#### Exercise instructions
Your answer must be every line of the data below that holds the string "click", copied exactly.

#### Stored data entries

<<<<

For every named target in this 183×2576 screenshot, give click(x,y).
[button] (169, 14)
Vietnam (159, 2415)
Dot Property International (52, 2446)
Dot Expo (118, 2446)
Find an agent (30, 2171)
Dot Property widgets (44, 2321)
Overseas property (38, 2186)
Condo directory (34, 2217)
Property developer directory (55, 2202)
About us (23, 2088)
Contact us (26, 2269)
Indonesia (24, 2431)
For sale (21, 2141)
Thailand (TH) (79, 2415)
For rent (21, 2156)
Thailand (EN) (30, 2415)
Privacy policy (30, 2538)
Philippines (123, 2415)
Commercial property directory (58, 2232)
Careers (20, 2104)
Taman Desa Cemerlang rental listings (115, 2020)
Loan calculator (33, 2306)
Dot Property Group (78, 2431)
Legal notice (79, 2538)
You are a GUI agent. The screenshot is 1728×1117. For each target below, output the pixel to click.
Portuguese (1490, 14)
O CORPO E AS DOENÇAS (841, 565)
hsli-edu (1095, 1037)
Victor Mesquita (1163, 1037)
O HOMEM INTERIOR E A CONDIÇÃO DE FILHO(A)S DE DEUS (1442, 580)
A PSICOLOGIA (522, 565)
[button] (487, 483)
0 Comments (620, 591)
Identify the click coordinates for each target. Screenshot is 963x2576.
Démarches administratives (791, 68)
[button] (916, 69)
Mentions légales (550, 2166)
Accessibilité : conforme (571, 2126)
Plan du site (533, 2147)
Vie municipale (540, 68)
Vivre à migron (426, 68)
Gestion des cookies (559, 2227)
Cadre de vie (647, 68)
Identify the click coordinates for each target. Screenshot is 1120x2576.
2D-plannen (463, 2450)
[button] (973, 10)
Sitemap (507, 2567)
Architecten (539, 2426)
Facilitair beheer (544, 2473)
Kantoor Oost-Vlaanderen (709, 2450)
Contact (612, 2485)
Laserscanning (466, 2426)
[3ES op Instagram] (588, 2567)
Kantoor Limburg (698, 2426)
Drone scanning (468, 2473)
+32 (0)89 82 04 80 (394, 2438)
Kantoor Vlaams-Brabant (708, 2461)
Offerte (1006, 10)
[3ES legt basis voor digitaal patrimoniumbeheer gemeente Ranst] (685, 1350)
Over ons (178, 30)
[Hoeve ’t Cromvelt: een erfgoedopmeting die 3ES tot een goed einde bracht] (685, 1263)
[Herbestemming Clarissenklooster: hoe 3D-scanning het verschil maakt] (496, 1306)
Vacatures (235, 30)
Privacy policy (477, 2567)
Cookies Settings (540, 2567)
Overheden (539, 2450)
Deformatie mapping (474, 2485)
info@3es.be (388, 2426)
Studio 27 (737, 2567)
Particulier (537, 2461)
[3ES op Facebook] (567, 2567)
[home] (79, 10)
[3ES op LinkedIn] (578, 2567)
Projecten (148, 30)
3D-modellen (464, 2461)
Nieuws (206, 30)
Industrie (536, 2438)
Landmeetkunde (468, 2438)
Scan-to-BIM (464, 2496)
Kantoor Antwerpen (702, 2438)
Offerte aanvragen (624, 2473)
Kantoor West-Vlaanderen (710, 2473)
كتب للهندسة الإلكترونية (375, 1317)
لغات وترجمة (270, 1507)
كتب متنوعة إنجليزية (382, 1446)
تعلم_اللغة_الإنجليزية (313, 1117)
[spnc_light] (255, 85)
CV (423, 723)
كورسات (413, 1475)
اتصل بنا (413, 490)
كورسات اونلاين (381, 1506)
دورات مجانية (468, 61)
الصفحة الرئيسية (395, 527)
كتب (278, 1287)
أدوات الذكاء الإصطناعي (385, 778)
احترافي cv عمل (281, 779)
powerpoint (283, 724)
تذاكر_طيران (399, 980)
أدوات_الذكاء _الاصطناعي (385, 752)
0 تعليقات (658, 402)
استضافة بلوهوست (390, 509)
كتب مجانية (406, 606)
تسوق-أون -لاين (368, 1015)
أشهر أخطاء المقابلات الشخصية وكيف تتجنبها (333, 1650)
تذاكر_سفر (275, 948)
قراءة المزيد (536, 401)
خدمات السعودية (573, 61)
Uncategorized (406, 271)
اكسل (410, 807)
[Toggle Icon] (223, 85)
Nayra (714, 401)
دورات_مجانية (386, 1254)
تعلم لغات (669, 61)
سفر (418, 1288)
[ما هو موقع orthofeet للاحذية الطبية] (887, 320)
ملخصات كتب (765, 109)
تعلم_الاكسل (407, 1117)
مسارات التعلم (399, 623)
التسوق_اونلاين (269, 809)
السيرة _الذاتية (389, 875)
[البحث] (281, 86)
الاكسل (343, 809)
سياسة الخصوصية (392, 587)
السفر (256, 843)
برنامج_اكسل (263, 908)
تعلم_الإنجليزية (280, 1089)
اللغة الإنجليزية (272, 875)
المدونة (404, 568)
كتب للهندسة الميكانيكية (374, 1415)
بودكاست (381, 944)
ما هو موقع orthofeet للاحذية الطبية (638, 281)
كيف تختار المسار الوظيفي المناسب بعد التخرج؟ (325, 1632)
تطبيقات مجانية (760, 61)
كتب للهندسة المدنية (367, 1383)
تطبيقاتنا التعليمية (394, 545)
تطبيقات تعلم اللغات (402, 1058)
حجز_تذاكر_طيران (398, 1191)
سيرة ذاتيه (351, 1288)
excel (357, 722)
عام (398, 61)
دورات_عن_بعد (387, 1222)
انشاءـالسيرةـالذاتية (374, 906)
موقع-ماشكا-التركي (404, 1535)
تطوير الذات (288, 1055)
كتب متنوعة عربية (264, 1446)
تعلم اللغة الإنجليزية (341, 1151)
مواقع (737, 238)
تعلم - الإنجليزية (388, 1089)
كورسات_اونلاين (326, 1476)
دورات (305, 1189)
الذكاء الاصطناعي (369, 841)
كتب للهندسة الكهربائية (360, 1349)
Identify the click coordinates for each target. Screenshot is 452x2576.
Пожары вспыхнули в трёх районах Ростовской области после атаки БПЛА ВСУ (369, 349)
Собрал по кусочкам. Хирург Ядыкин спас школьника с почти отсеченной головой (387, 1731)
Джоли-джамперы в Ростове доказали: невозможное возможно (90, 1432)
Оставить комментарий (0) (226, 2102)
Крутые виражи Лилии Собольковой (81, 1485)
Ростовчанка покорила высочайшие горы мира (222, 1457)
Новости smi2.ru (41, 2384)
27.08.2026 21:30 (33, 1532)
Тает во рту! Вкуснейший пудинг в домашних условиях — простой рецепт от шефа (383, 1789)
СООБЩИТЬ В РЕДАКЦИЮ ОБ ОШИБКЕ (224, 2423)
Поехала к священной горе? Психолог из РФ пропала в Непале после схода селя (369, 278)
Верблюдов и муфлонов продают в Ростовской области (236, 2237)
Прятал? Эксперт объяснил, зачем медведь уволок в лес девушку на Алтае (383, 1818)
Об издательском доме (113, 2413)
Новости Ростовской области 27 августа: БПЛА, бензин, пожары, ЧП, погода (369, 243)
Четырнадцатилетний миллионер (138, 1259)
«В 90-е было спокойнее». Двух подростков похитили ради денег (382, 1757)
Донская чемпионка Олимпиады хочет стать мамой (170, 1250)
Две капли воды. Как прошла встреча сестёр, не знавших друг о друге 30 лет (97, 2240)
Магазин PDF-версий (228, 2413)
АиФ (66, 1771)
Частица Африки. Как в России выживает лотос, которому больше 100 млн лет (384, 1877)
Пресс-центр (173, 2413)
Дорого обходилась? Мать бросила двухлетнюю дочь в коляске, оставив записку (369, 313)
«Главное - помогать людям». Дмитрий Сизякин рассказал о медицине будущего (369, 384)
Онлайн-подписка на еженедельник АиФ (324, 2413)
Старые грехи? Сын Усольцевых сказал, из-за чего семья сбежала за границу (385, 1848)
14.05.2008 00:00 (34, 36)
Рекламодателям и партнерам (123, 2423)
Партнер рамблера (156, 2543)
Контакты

>>>>

#### Exercise result
For every named target in this 183×2576 screenshot, give click(x,y).
You are a GUI agent. The screenshot is 1728×1117. For each target below, output the pixel to click.
Identify the click coordinates for each target. Screenshot is 963x2576.
Identify the click coordinates for each target. Screenshot is 1120x2576.
Identify the click coordinates for each target. Screenshot is 452x2576.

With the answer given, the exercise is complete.